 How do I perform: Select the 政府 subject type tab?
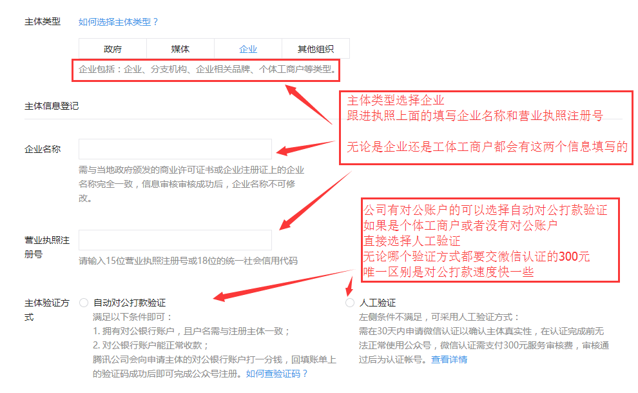(113, 49)
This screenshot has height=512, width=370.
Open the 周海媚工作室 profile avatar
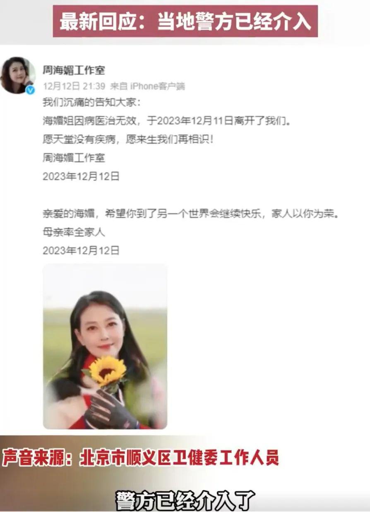[x=18, y=75]
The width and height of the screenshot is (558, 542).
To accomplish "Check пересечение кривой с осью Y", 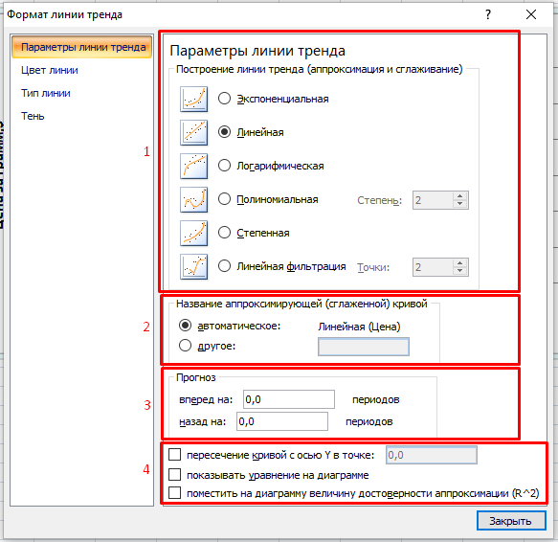I will tap(175, 455).
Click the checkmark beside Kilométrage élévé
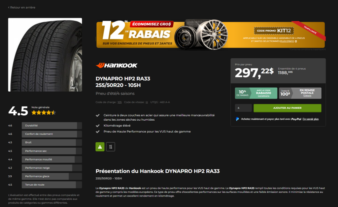This screenshot has width=338, height=207. tap(98, 126)
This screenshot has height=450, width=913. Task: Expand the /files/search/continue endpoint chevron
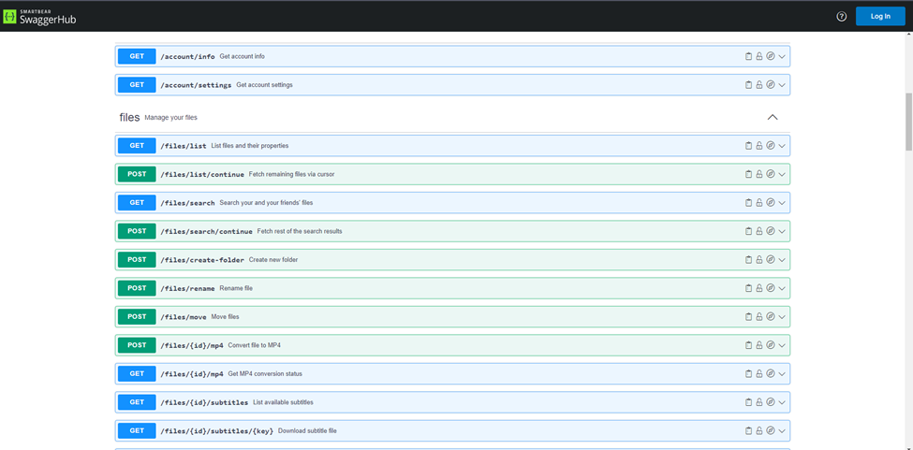click(x=782, y=231)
◆ ◆ ◆ ◆ ◆ ◆ ◆
» TASK STATEMENT: Beginning with the line where "Click the checkmark beside Kilométrage élévé" appears, transcribe the records above word for word through their last line, and include no pictures.

» EXERCISE ANSWER:
Click the checkmark beside Kilométrage élévé
This screenshot has width=338, height=207. tap(98, 126)
This screenshot has height=450, width=913. Task: Expand the /files/search/continue endpoint chevron
click(x=782, y=231)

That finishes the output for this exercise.